El primer asesinato había sido traumático para ella, un agente solitario de la BSAA de África occidental había sido la víctima, y en un abrir y cerrar de ojos, había terminado con su vida con solo un cuchillo de combate en sus manos.
Sufría por dentro, pero por fuera permanecía inexpresiva, aquel dispositivo en su pecho que le suministraba constantemente dosis de un químico que llamaban P30 la obligaba a obedecer todo lo que se le ordenara, por vil y ruin que fuera, se le tenía que administrar todo el tiempo o perdería su efecto, y a causa de ello, su cabello había perdido su color castaño, volviéndose de un tono rubio bastante apagado.

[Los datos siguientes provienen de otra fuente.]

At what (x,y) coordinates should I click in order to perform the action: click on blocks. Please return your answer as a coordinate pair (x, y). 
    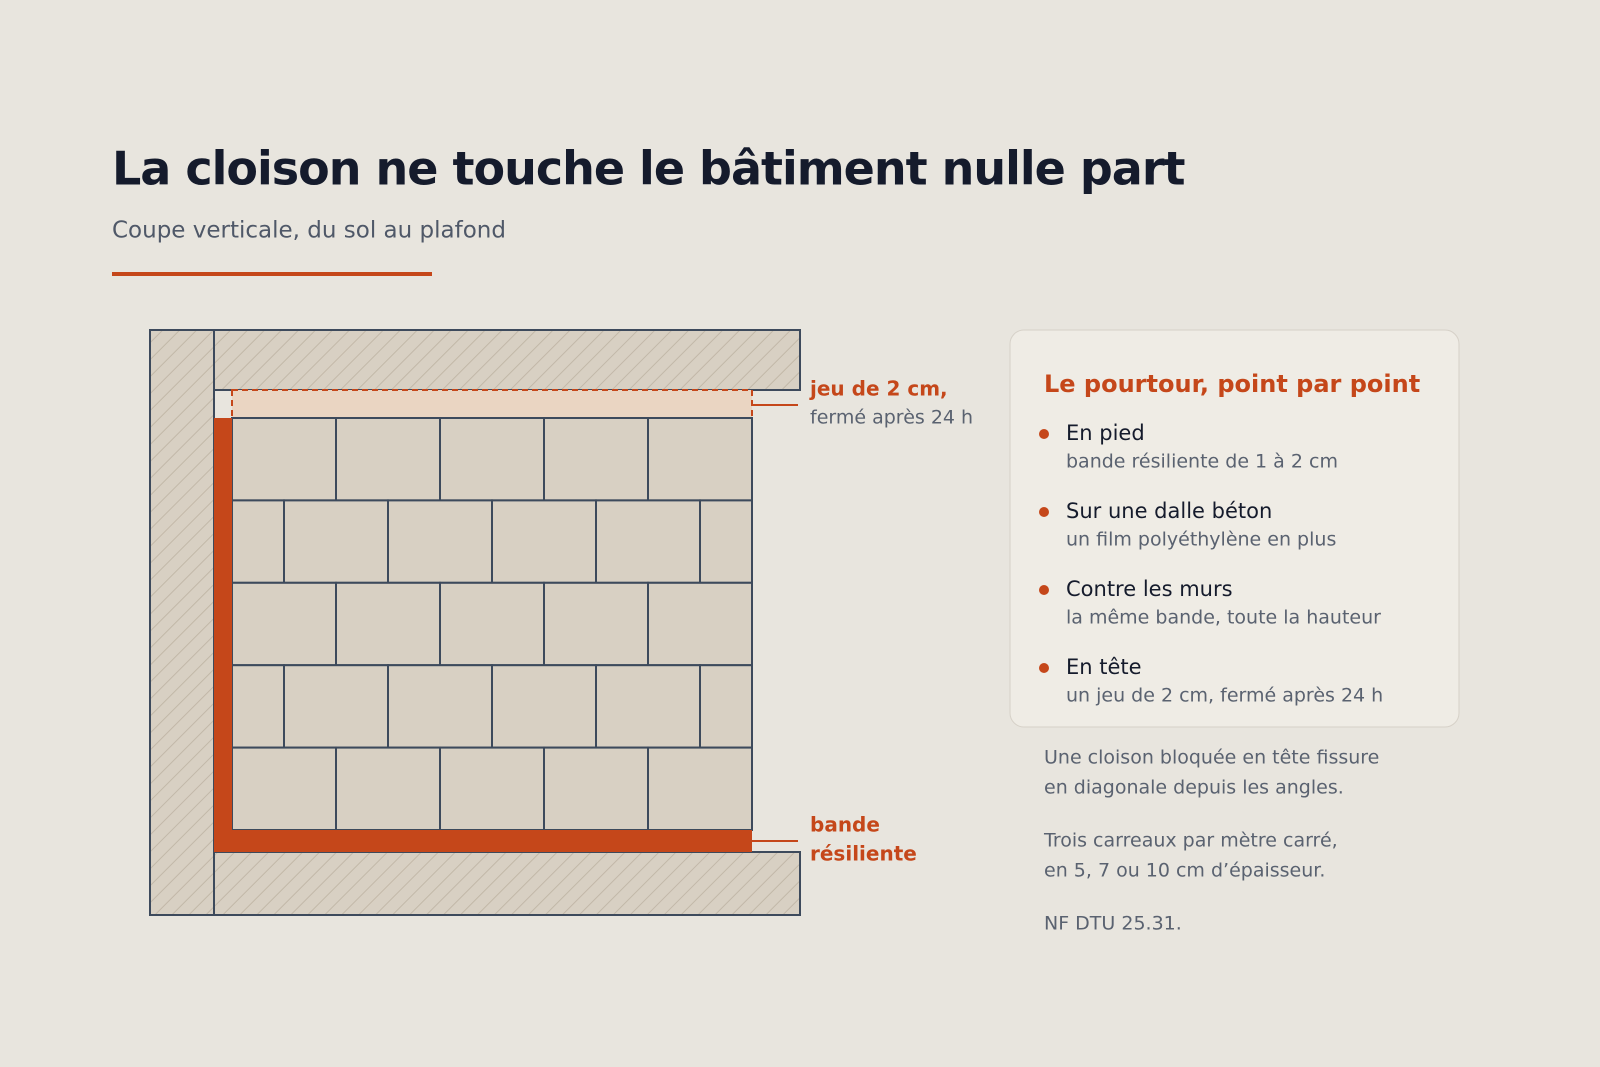
    Looking at the image, I should click on (492, 624).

Bien, pasé mi tiempo Sólo pensando, pensando, Pensando en ti. Cada día, sí,
Realmente te extraño, te extraño. Y todas esas cosas que
Solíamos, solíamos, Solíamos hacer.
Si, tenía miedo de todo lo que le estaban obligando a hacer, trabajando como compañera y cómplice de Wesker y Excella Gionne, hubiera deseado morir en la caída del acantilado, que ser una marioneta sin alma. Extrañaba la BSAA a Zaf, y sobre todo a Chris.
¿Puedes encontrarme a medio camino, Justo en la frontera?
Allí es donde te voy a esperar. Estaré alerta noche y día.
Llevaste mi corazón al límite, Y aquí es donde me quedaré.
Era el único lugar donde el P30 no podía afectarla, la frontera entre la cordura y la locura, ese era el único lugar donde podía esperar a que alguien la ayudara, esperando día y noche, preguntándose si alguien la estaría buscando aún.
Conocía los protocolos de búsqueda, solo durarían 30 días, lo más seguro es que ya hubieran hecho un funeral y una tumba vacía para ella. Pero, también conocía la terquedad de Chris y la perseverancia de Zaf, ambos no se quedarían de brazos cruzados.
O eso esperaba, en la frontera de su cordura, ahí era donde esperaba que la encontraran.
Sólo dime dónde ir, Sólo dime dónde quieres reunirte.
Navego yo mismo, yo mismo Para ir donde tú estés.
Escuchaba en su mente aquellas palabras, Zaf y Chris eran capaces de navegar los 7 mares, atravesar galaxias, recorrer el mundo, solo necesitaban un indicio de dónde ir, de donde ella los esperaba.
¡No puedo ir más lejos que esto! Por favor, Es mi único deseo, que alguien me encuentre, que ellos tengan algún indicio de dónde encontrarme.
Jamás se había sentido tan vulnerable y desesperada, ya que en esa ocasión no podía defenderse, aunque quisiera, dependía de la obstinación de sus compañeros para salir de ello.
¿Puedes encontrarme a medio camino, Justo en la frontera?
Allí es donde te voy a esperar. Estaré alerta noche y día.
Llevaste mi corazón al límite, Y aquí es donde me quedaré.